What we want from web-team review

Specific questions:

  1. trailblaze.tool() API shape. Is (name, spec, handler) the right shape, or do you prefer trailblaze.tool({ name, description, handler }) as an options object? We picked positional to match server.registerTool.
  2. ctx as second handler arg, or options-bag? Second arg was chosen for destructure-friendliness (async (_args, { device, memory })).
  3. Handler return type. Today we mirror the MCP SDK’s shape ({ content: [{ type: "text", text }], isError? }). Worth wrapping? Concern: every wrapper is another thing to maintain on upgrade.
  4. Typed commands. Worth the codegen cost or stay at callTool(name, args)?
  5. Error handling. Thrown errors → isError: true MCP result, or let the subprocess crash? Today the SDK lets the MCP SDK’s default behavior stand.
  6. Memory writes. Today memory is read-only from ctx.memory. Authors who want to remember something call back into a Trailblaze tool that writes memory. Ergonomically right, or should ctx.memory expose set?
  7. Publishing. Private file: link today. What’s the right publishing path — GitHub Package Registry? npm public with a @trailblaze/ scope? A private registry?
  8. TypeScript tooling. Sample tsconfig uses Node16 module resolution + strict mode. Any standards we should align with up-front?

References

MCP-based tools (what lands how)

SDK callback / JSON-RPC / proto (the “call back into Trailblaze” thread)

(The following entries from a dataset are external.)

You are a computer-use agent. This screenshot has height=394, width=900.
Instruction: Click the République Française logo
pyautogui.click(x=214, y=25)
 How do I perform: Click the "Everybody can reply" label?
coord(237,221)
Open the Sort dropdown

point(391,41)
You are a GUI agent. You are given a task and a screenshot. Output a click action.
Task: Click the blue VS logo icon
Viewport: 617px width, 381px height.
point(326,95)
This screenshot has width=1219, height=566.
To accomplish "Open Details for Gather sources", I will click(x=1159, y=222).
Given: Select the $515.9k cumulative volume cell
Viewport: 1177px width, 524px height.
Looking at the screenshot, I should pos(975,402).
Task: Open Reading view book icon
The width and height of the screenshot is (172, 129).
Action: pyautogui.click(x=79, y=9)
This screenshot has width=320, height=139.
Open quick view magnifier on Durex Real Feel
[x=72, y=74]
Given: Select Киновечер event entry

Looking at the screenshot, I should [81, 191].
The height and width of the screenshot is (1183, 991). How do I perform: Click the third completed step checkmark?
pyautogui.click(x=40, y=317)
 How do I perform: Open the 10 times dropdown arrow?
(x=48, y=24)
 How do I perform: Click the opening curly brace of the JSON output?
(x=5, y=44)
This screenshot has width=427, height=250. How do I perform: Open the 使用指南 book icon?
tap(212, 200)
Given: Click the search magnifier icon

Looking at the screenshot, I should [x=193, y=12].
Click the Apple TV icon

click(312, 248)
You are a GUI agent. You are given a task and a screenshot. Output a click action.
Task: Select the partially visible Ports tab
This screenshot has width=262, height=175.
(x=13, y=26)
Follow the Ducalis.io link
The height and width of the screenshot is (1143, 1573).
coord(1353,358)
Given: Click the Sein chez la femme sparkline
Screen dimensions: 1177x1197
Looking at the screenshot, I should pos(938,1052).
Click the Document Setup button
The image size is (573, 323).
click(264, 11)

Query view hierarchy / memory / execute-tools — “observe and react” patterns

Complementary authoring paths

Appendix: sample-app side-by-side

Both files implement generateTestUser and currentEpochMillis. The SDK file suffixes them (...Sdk) so both paths register side-by-side in the session without colliding. Read them together to see the diff the SDK makes:

  • Raw MCP SDK: examples/android-sample-app/trailblaze-config/mcp/tools.ts
  • SDK: examples/android-sample-app/trailblaze-config/mcp-sdk/tools.ts

CI exercises both end-to-end via SampleAppMcpToolsTest and SampleAppMcpSdkToolsTest so drift between the two authoring surfaces surfaces immediately.